In 2003 the plaintiff sued in state court (Supreme Court, Monroe County, which is a trial court) for specific performance of the stock issuance. Moreover, he requested an order that, once the stock was issued, the defendant had an obligation to repurchase it and a determination of the parties’ rights and duties under the buy-sell agreement. The trial court directed the defendant to issue 18% of its shares of stock to the plaintiff, which the defendant subsequently did. The court also ordered the parties to execute the buy-sell agreement and fixed a price for the purchase that aligned with a prior buy-out involving a different shareholder. Both sides appealed.

Volley of appeals. In 2005, the owners sought dismissal of the complaint arguing it was time-barred. The appellate court declined. At the same time, it granted the plaintiff’s request to overturn the lower court’s attempt to set a price for the 18%.

In 2006, the trial court directed the defendant to repurchase the stock for approximately $110,000, based on the defendant’s claim that the method to value the stock was by prorating the value of its parent corporation among that company’s three subsidiaries. The plaintiff appealed, contending that the agreement required that the two stockholders of the defendant determine the value of the stock, not the owners of the parent corporation. He also provided a letter he had received from the defendant’s attorney in 1999 that specified a different valuation method. The appellate court ruled for the plaintiff.

In 2009, the trial court denied the plaintiff’s request for a determination that his shares “be valued on the basis of his percentage interest in the Defendant’s assets” in the event that the defendant exercised its option to buy back the shares. He advocated for the use of a net asset approach that the state’s highest court had approved in a case about the buy-out of a law firm partner pursuant to an agreement that provided for a future agreement among partners that never came into existence.

The plaintiff appealed contending the agreement’s purchase price provision was unenforceable. The defendant presented other stock valuations. The appellate court said the plaintiff showed “as a matter of law that the stockholders have never agreed upon a value of the stock.” Accordingly, there was no way to ascertain his share price in accordance with the terms of the buy-sell agreement.

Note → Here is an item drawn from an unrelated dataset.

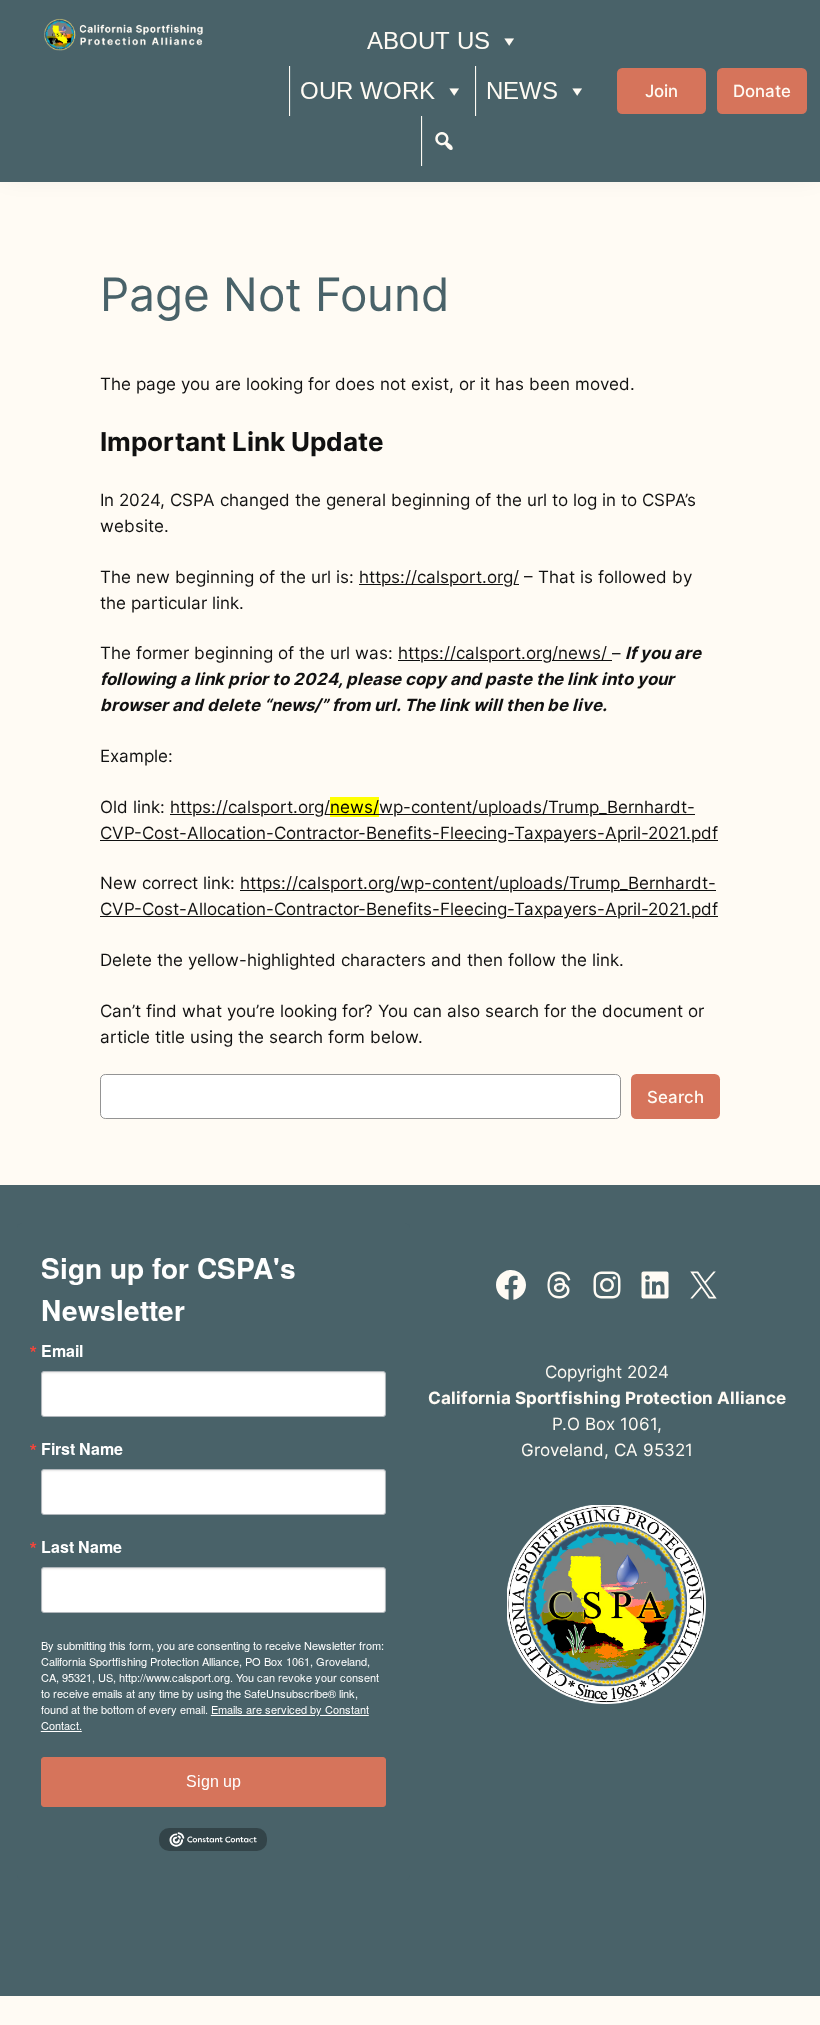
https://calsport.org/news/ (505, 653)
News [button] (522, 90)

Evidence of stock valuations from other transactions was of no consequence because the plaintiff was not a party to them.

‘No uniform rule for valuing stock.’ In 2011, the trial court denied the defendant’s motion to set the stock purchase price at approximately $184,000 based on its expert’s calculation. The expert had used the same formula the plaintiff proposed in 2009.

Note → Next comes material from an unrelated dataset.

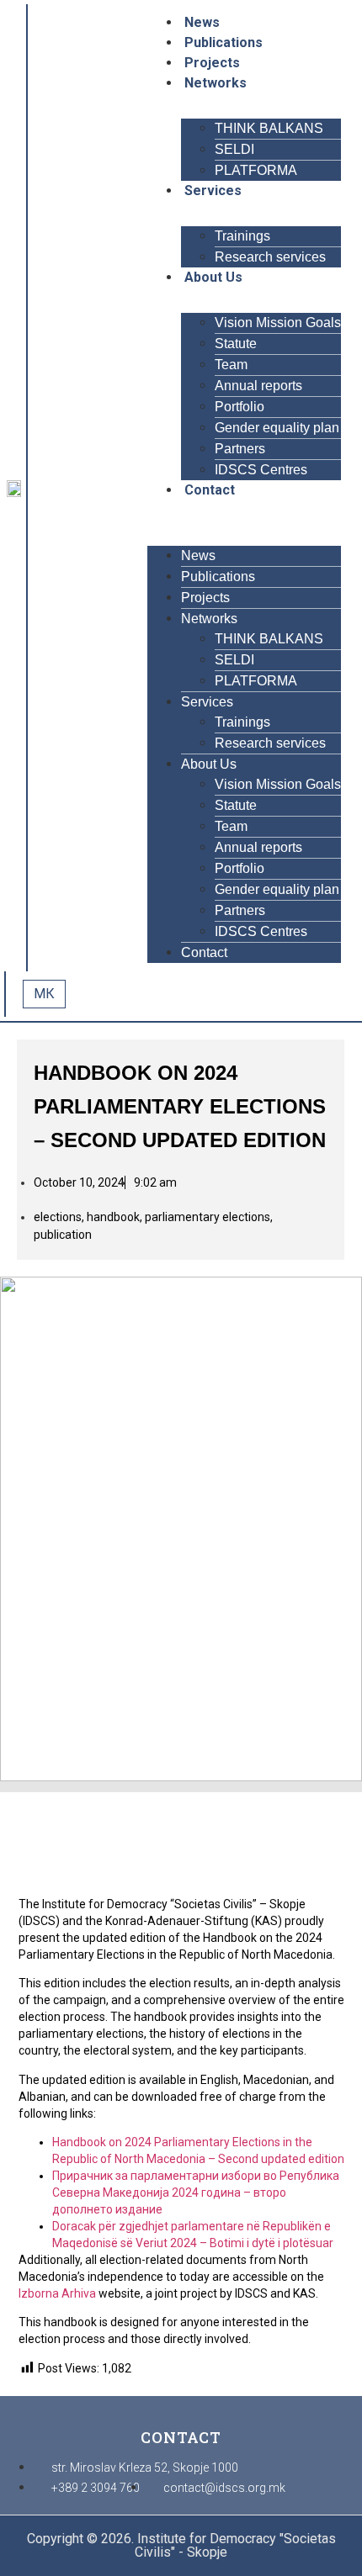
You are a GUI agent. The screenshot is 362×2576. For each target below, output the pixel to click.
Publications (223, 42)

The appellate court affirmed the denial. Its 2010 ruling notwithstanding, it stated it did not then require a net asset valuation, a method the High Court approved, but did not mandate. The court clarified that its earlier decision established that the plaintiff’s shares had to be valued “on the basis of his percentage interest.” However, issues of fact as to what the appropriate method for valuing the defendants’ assets remained.

The court rejected the defendant’s claim that the buy-sell agreement’s reference to book value dictated its use to determine the price for the plaintiff’s shares since the parties never agreed on the value of the shares.  The court specifically noted that even though under provisions of the business corporation law, the plaintiff had no right to the “fair value” of the stock, “it does not follow . . . that the plaintiff is entitled only to book value.”

There was “no uniform rule for valuing stock in closely held corporations,” the appellate court stated. A court must tailor the valuation method to a particular case, based on the evidence at trial.

But—continuing the battle, the appellate court concluded that the owners had never exercised their option to buy back the shares. So, after all the legal costs, it determined that the resolution to the valuation method and amount must wait until the defendant actually refused to buy the shares at the price the lower court set after a trial on the value of the shares.